The example above illustrates a basic usage of the package. Some things to note:

  1. All the type information is declared in one place (your Schema). No need to use converters or a bunch of TypeScript assertions; your collections and documents are 100% automatically type-aware everywhere you use firestore to interact with your database. This makes it super easy to alter your database schema in the future all from one place.
  2. TypeScript will automatically warn you when you try to deviate from your expected schema. data.contents is pretty close to what you actually meant (data.content). Without the package, it'd be hard to catch this bug until runtime when what you thought was a string is actually returning undefined.
  3. TypeScript will also warn you when you try to write the wrong type. Without the package, Firestore would happily let you write a string in place of a number. If this isn't caught in time, you might end up with a large chunk of your database now containing the wrong type of data.
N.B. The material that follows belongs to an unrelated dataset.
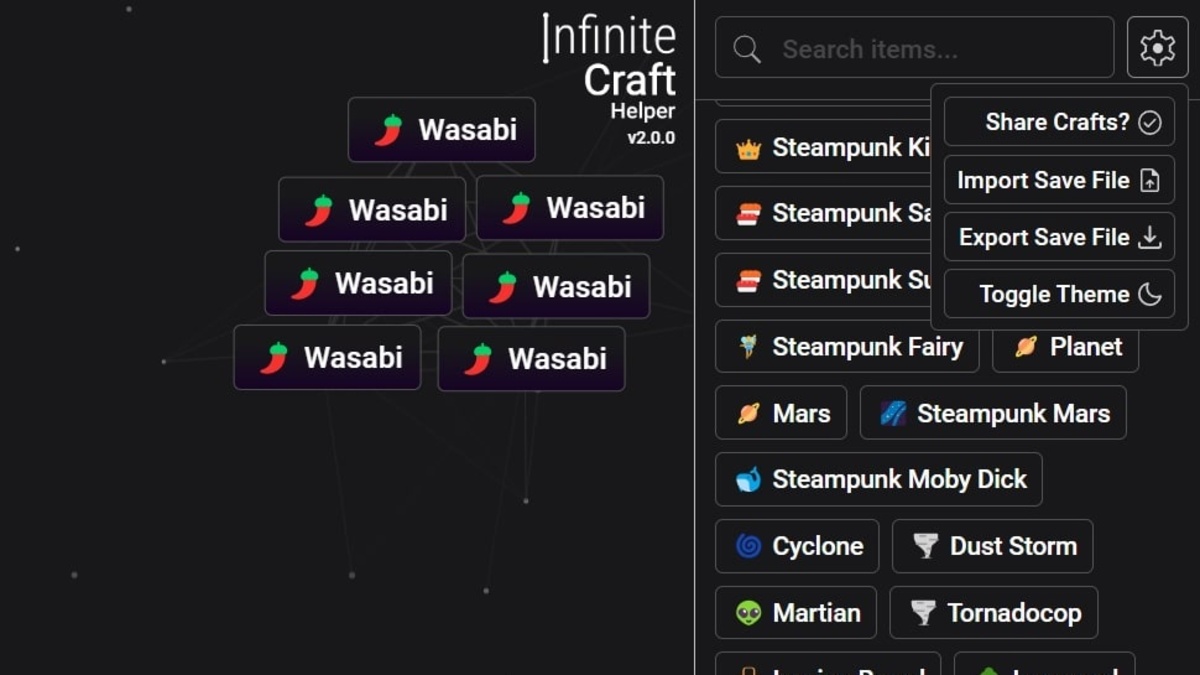Select Import Save File menu entry

tap(1059, 180)
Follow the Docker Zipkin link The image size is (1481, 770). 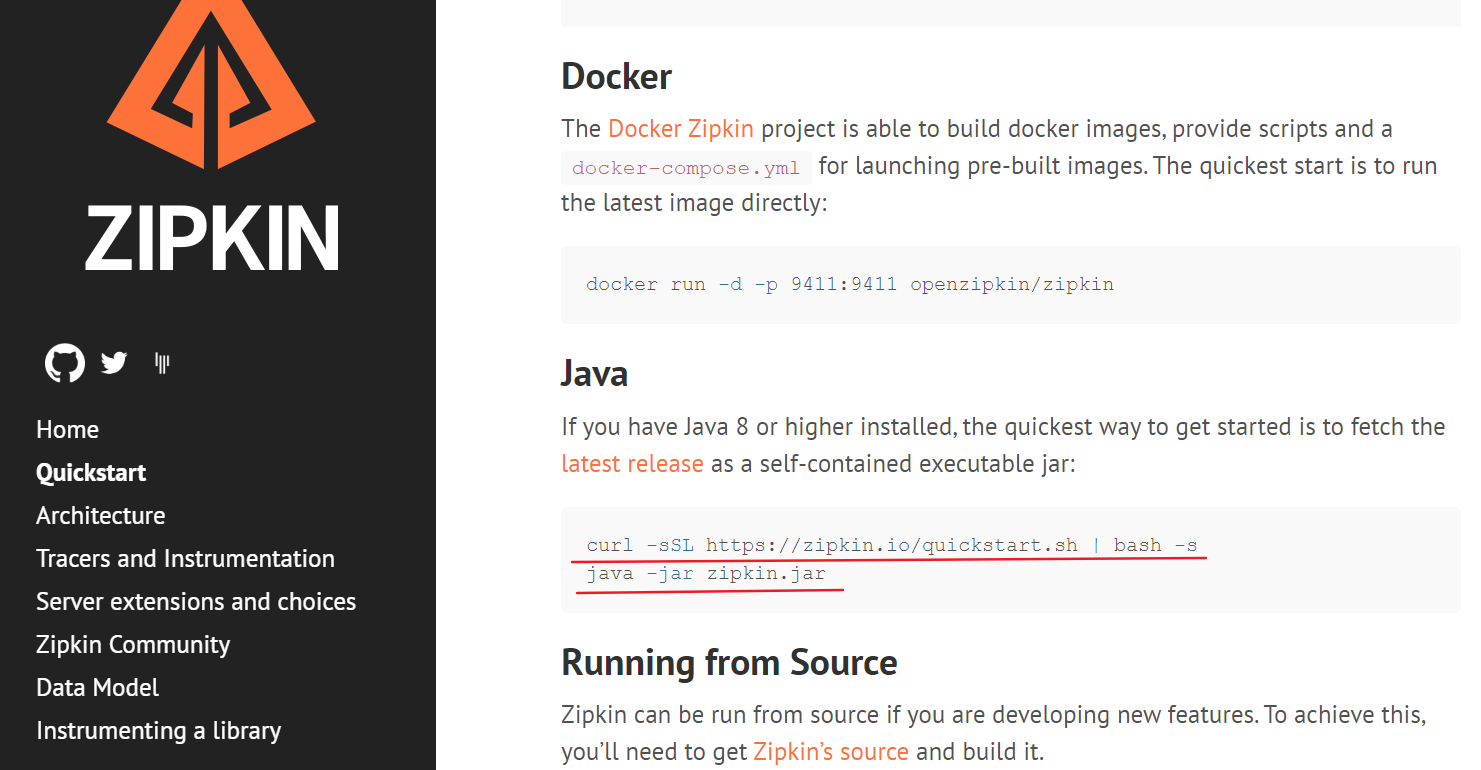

  4. The package is aware of the fact that some types are translatable to other types. Even though the schema defines users/{userID}.birthDate as a Date, when you get the document, the type is correctly changed to a Firestore Timestamp since that's what Firestore uses to represent timestamps (and what the actual type is at runtime). Even though posts/{postID}.createdAt is a Date in the schema, you can set either a Date or a Timestamp object since Firestore is able to convert Dates to Timestamps automatically.